JACOBO ZABLUDOVSKY/EL UNVERSAL

Se juntan dos presidentes: uno se va, otro llega y acuerdan un proceso terso en la entrega del poder. Terso es el adjetivo usado para explicarnos cómo harán el relevo del gobierno federal. El diccionario de la Real Academia Española nos dice que terso viene del latín tersus, participio pasado de tergere, limpiar. Debemos entender que la intención, producida tal vez por algún reflejo freudiano, no es precisamente esa, la de limpiar, aunque la falta de encargados de la educación pública en la lista de futuros funcionarios, dada a conocer el miércoles, puede ser causa de algún tropezón gramatical, o quizás efectivamente se propongan limpiar, tarea nunca excesiva y siempre oportuna.

El compromiso de los mandatarios de protagonizar un acto terso viene a refrescar el desgastado lenguaje político mexicano. Lo terso llega como aire fresco, se instala como pez en pecera y enriquece el vocabulario de nuestros hombres de Estado. Es el más sólido presagio de que algo nuevo se aproxima. Terso, define el diccionario de la RAE, es lo “limpio, claro, bruñido, resplandeciente, liso, sin arrugas. Dicho del lenguaje, del estilo, etcétera: puros, limados, fluidos, fáciles”. Pácatelas. Esta adquisición pasó inadvertida para los editorialistas carentes de tersura, cualidad de lo terso, incapaces de advertir la novedad más notoria del acto oficial: la incorporación de una inesperada idea a la política contemporánea.

Esperábamos otra cosa. Algún asomo de preocupación por los graves problemas de México y los mexicanos, una alusión al desempleo, la inseguridad, la corrupción, la injusta distribución de la riqueza, la anarquía en el crecimiento de las ciudades, el rescate del campo, la garantía de educación, techo, alimentos, médicos y medicinas para millones carentes de lo indispensable.

Inmersos en la tempestad casi delirante del autobombo presidencial elevado al abuso sin precedentes, el gobernante que vela sus armas antes de lanzarse a desfacer entuertos debería marcar su rayita, decir hasta aquí llego y empezar a abrir su distancia de quien le entregará, con la casa, los problemas no resueltos, las cuentas por comprobar, los trastes sucios, la basura bajo el tapete, el clóset lleno. De la posible responsabilidad en 100 mil muertes a lo dilapidado en monumentos ofensivos, lo abarcado incluye toda la gama de la sospecha, donde lo terso ya no es limpio, claro, bruñido, resplandeciente ni liso y en materia de arrugas faltarán planchas para quitarlas.

Aunque la anunciada tersura sólo se refiriera al protocolo ceremonial, a la entrega de la estafeta, a un acto sin fondo producto sólo de la pura forma, no debiera relegarse al hechizo de la liviandad (nótese la obvia y contagiosa influencia de Agustín Lara que nos lleva de lo terso a la párvula boca, a lo azul como una ojera de mujer), porque el riesgo está en confundir lo efímero y transitorio de una mudanza con lo permanente de un inquilinato sexenal.

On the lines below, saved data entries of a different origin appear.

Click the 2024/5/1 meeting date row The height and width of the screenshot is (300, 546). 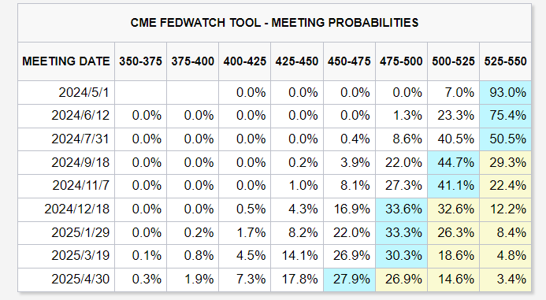274,93
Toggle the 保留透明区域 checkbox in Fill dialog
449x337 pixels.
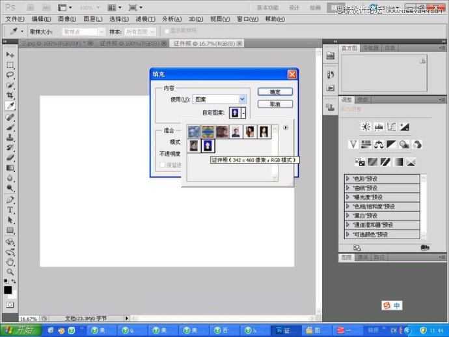pos(163,166)
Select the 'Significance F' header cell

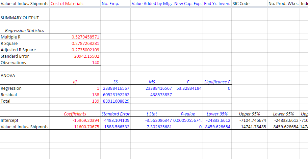pos(217,82)
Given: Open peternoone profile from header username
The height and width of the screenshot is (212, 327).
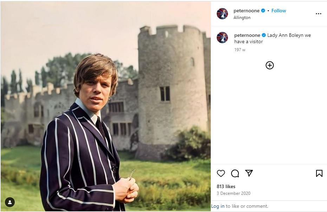Looking at the screenshot, I should [246, 11].
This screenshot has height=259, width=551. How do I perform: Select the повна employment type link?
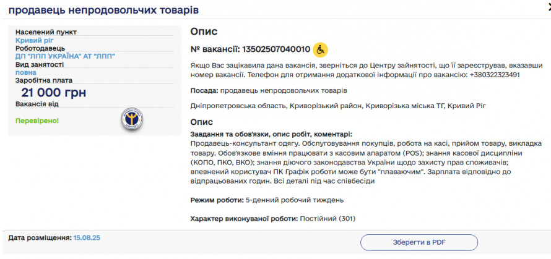27,72
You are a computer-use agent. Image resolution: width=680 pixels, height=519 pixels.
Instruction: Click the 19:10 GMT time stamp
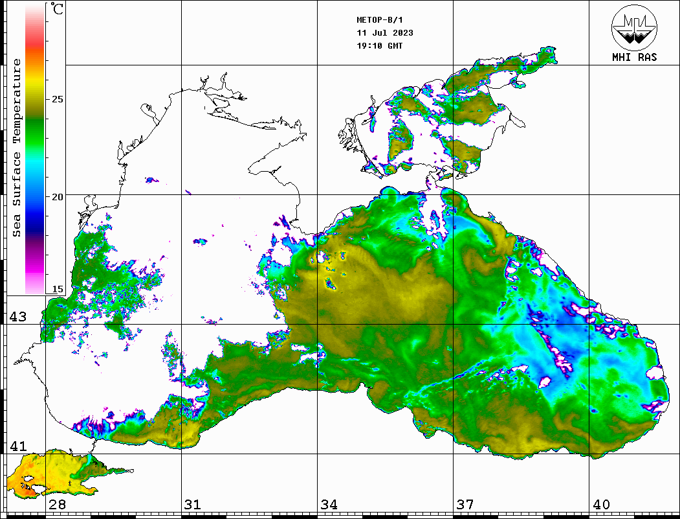[x=379, y=45]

En otras palabras: más necesitamos lo áspero de la verdad que lo seductor de lo respetuoso según el manual de Carreño.

El viernes, día siguiente a la reunión de Los Pinos, asoma una declaración del presidente electo: “No podemos permitirnos que más de la mitad de los mexicanos vivan en condiciones de pobreza… bajo la pobreza alimentaria, en la duda, en la incertidumbre de si tendrán qué comer cada día”. Ah, caray, no coincide con los spots del patriarca en su otoño, cuando informadores independientes (los hay, los hay) descubren una red de corrupción en los servicios aéreos de, nada menos, la Procuraduría General de la República; el dato de que 56% de los mexicanos repudian las encuestas electorales; la economía mexicana tiene una deuda como nunca con pasivos de más de 204 mil millones de pesos, mientras, cereza del merengue, cuelgan cuatro cadáveres de uno de los puentes más transitados de San Luis Potosí.

Dejemos terso el blanco diván de tul que arrullará tu exquisito abandono de mujer y volvamos a la política tradicional, histórica, internacional, la de siempre, la que pasa a la báscula el peso de lo heredado de gobiernos anteriores y escudriña para juzgar y exigir rendimiento de cuentas y no despertar sospechas de complicidad (insinuación de El País el mismo viernes) o de encubrimiento a cambio de favores inconfesables.

Un presidente electo es siempre una esperanza y no debe obligarse a lo terso sino a todo lo contrario: a la tarea tempestuosa, desapacible, combativa, máxime cuando los votos que lo llevaron a un primer lugar bajaron al tercero a quien se prepara a suceder. Un clarísimo deseo popular de cambio.

Debe saber que las rondas no son buenas, hacen daño, causan penas y se acaba por llorar.